Task brief ::
An exact copy of the lines of the listing below between the "Viewport: 1152px width, 864px" line and the "Open the Messages menu item" line, both included, is the whole answer; please omit the pictures.

== Records for the task

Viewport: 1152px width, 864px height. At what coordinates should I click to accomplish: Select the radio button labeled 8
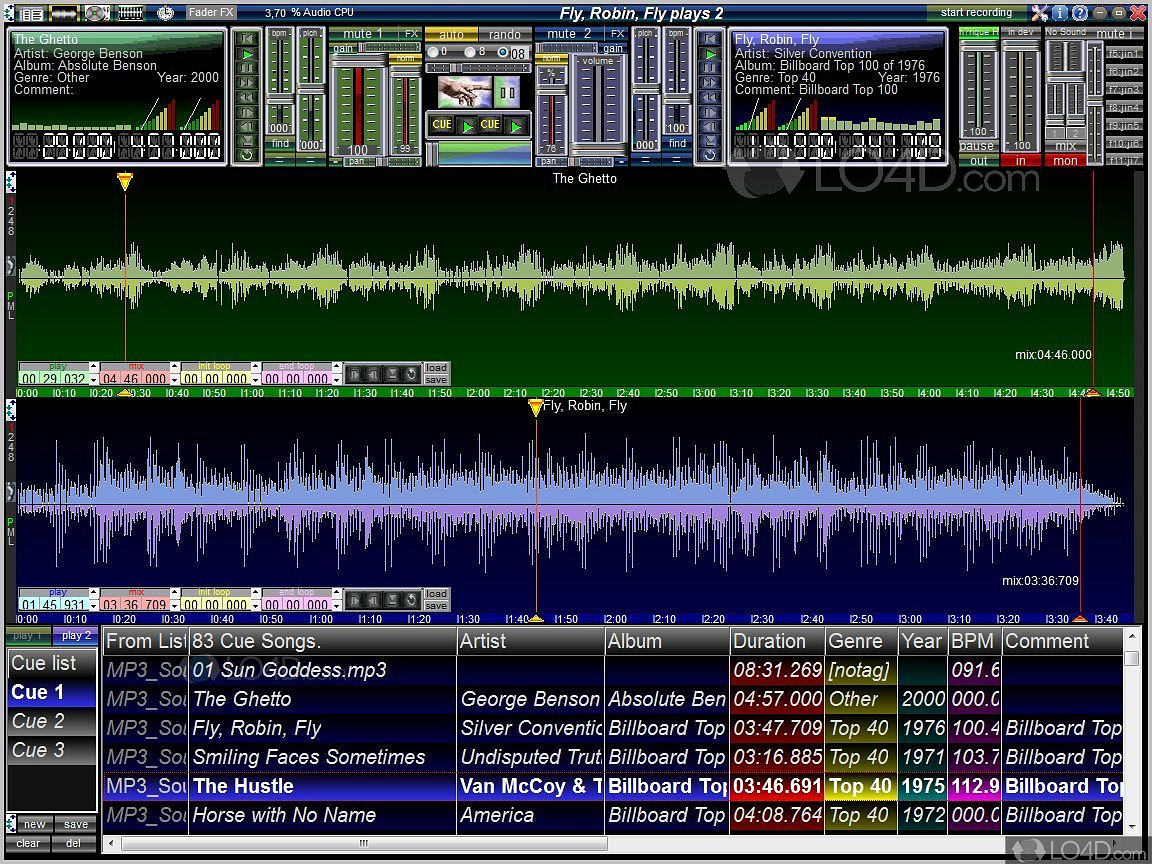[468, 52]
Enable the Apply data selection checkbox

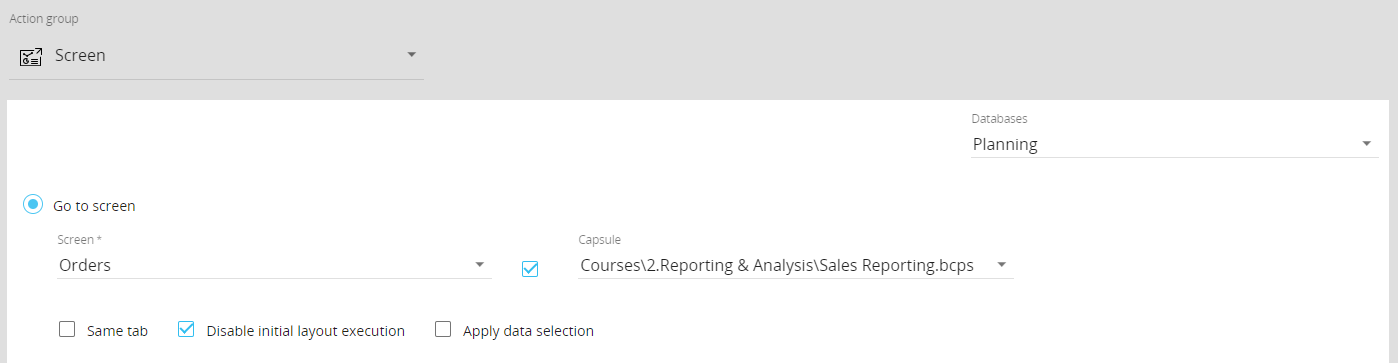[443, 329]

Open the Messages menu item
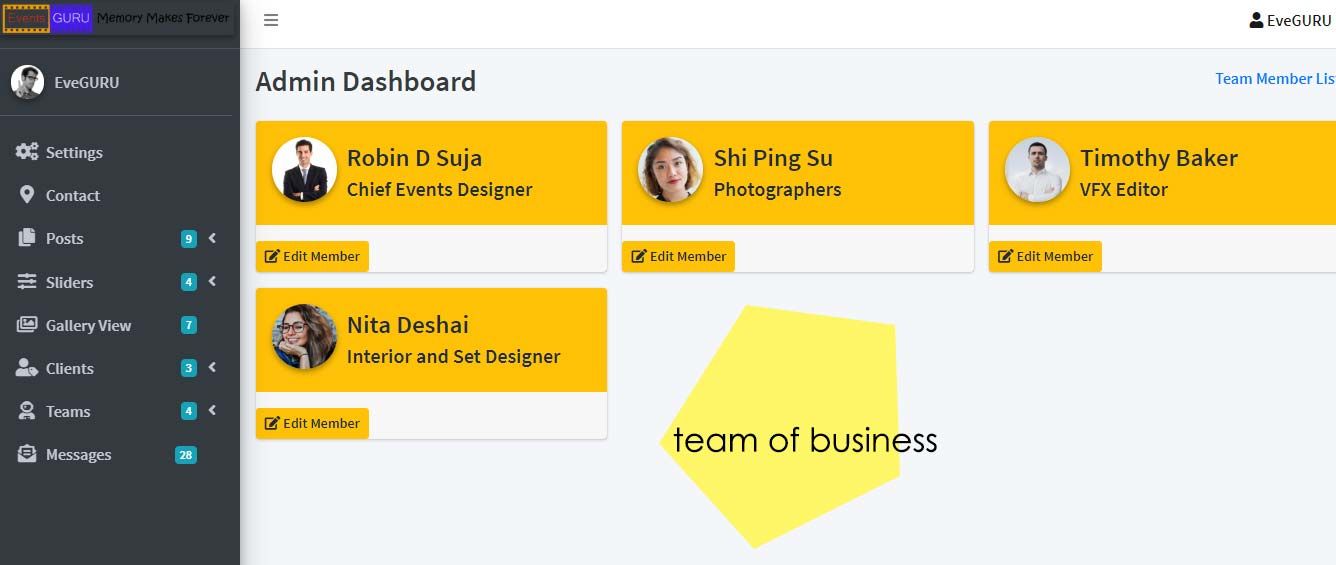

====
== Records for the task

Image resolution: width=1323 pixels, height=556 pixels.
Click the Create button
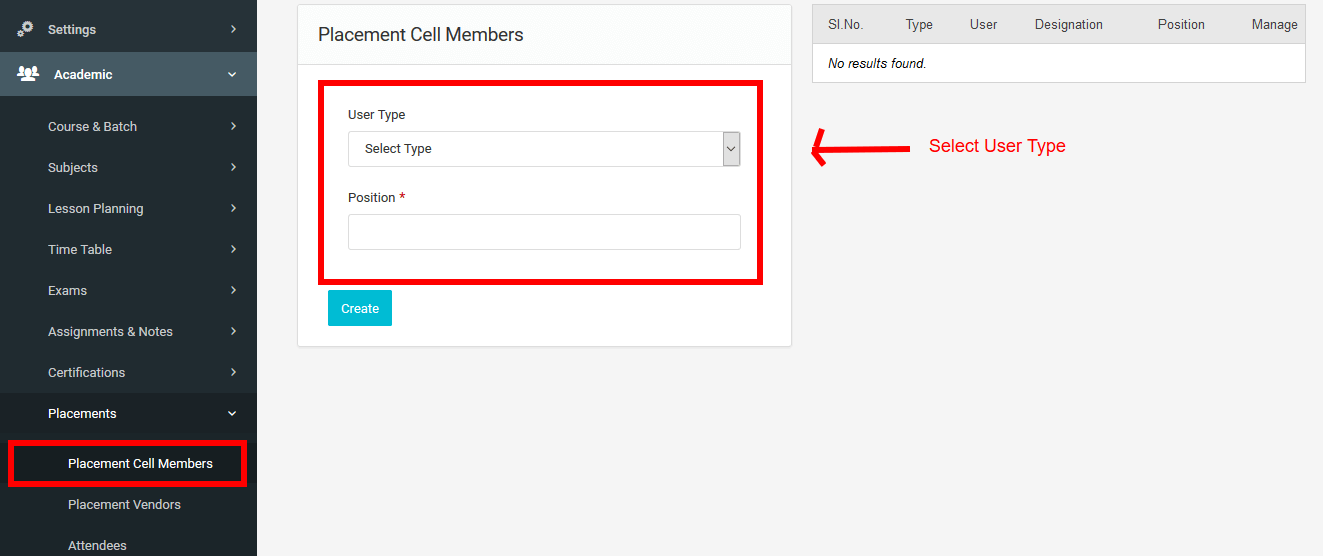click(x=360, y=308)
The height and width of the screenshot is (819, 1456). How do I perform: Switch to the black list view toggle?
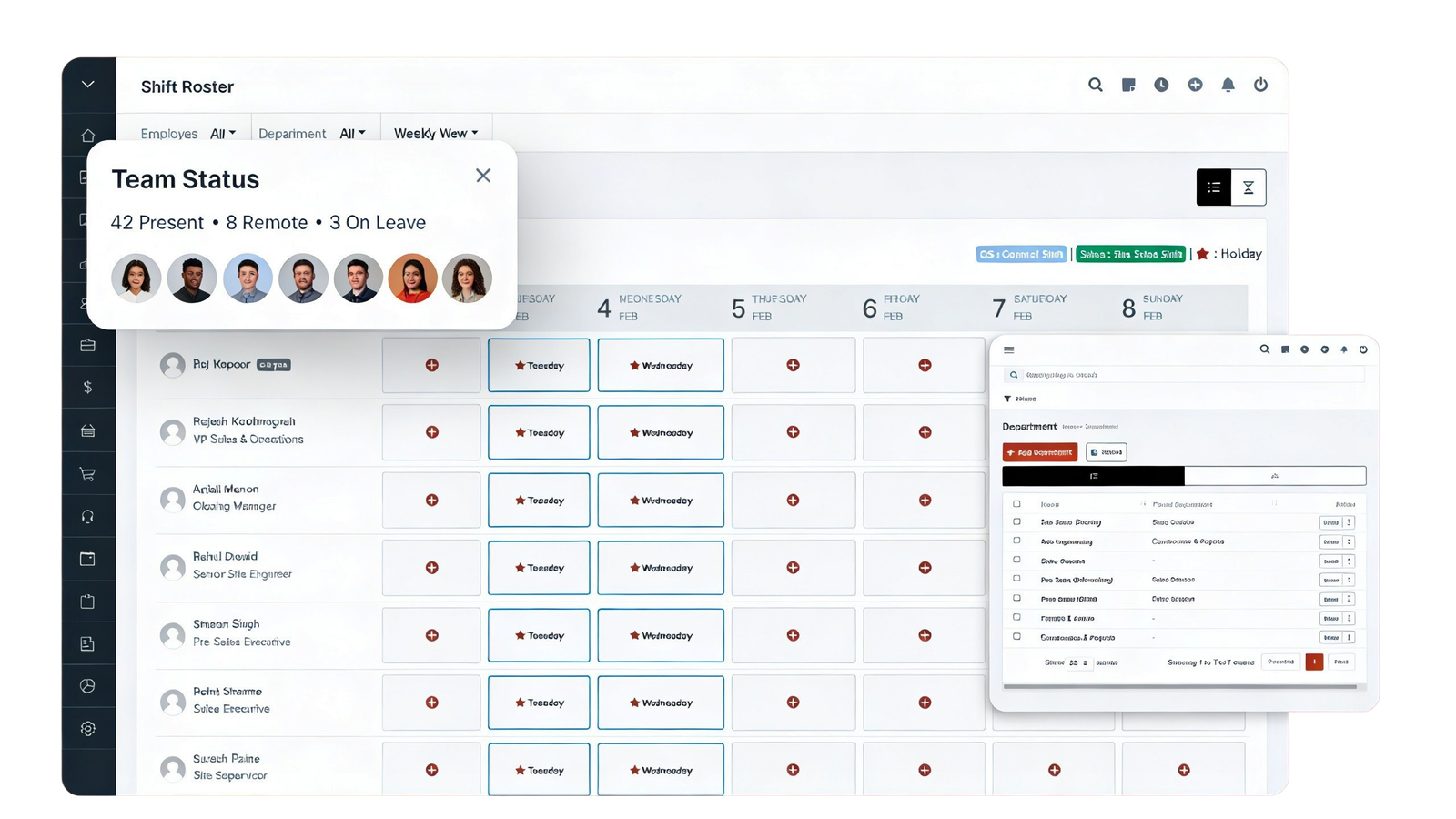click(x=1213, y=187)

====
== Records for the task

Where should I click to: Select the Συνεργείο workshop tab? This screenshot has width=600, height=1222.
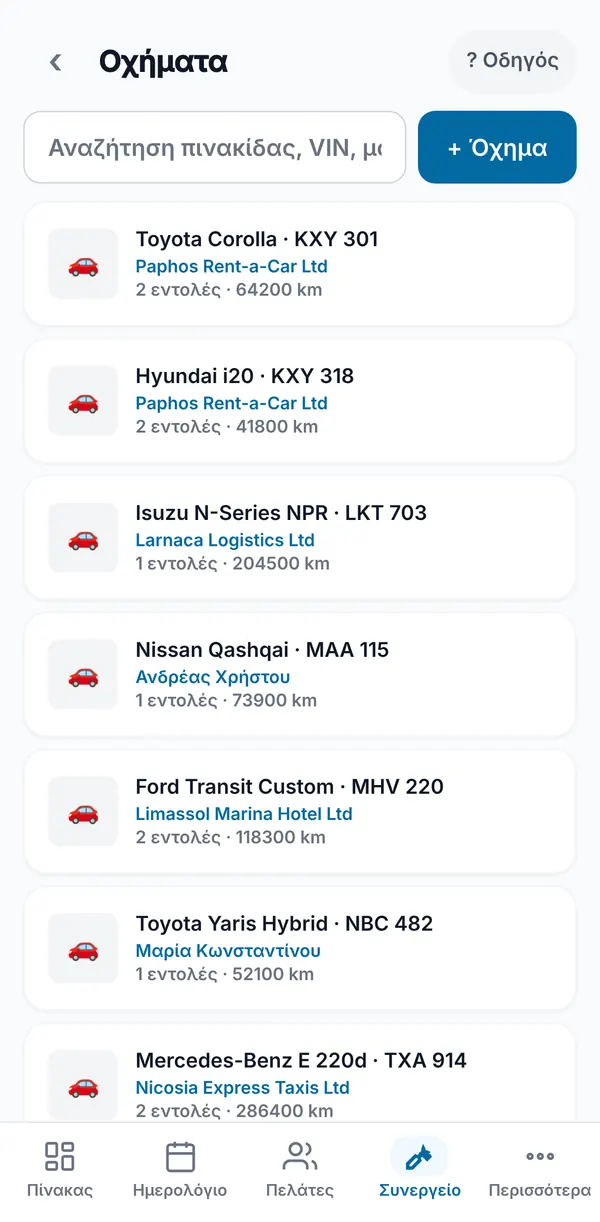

====

Result of this exercise ::
Viewport: 1152px width, 864px height. At what coordinates should I click to accomplish: Select the radio button labeled 8
[468, 52]
Enable the Apply data selection checkbox

[443, 329]

Open the Messages menu item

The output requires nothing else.